• **Task directions**
Reproduce the listing below word for word, from the line containing "will tap(950, 516)." through the line containing "click(x=545, y=121)", including both of those lines.

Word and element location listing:
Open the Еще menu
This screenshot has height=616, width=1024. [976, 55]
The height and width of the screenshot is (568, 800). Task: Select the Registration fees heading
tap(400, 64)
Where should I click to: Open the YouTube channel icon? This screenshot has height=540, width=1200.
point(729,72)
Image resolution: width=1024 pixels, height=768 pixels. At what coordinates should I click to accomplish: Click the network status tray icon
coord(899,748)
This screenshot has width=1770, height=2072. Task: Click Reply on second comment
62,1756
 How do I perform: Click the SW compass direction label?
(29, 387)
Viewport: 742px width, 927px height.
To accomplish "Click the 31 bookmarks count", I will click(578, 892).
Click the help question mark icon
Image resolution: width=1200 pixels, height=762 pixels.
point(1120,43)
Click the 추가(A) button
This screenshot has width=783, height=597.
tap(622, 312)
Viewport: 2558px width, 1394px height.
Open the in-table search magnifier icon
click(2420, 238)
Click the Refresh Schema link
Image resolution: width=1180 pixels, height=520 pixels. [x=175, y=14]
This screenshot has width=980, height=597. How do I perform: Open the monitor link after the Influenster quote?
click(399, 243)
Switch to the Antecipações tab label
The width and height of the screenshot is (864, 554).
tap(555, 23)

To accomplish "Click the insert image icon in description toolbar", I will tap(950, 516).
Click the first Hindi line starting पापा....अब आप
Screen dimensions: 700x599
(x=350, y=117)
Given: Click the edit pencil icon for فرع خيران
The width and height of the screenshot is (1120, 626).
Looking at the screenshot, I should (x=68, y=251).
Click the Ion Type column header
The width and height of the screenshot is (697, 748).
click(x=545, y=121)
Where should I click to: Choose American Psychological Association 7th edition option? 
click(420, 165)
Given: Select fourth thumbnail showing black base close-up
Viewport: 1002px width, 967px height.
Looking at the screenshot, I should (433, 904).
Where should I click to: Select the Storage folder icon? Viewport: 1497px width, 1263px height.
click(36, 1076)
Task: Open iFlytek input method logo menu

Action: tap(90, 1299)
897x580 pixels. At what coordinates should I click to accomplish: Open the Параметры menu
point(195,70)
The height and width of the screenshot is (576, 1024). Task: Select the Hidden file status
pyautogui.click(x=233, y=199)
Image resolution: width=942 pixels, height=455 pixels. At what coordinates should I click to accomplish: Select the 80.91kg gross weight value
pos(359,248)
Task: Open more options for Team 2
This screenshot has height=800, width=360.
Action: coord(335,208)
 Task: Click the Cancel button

• **Response to the task**
To accomplish "Click the insert image icon in description toolbar", I will tap(950, 516).
Click the first Hindi line starting पापा....अब आप
Screen dimensions: 700x599
(x=350, y=117)
Given: Click the edit pencil icon for فرع خيران
The width and height of the screenshot is (1120, 626).
Looking at the screenshot, I should (x=68, y=251).
Click the Ion Type column header
The width and height of the screenshot is (697, 748).
click(x=545, y=121)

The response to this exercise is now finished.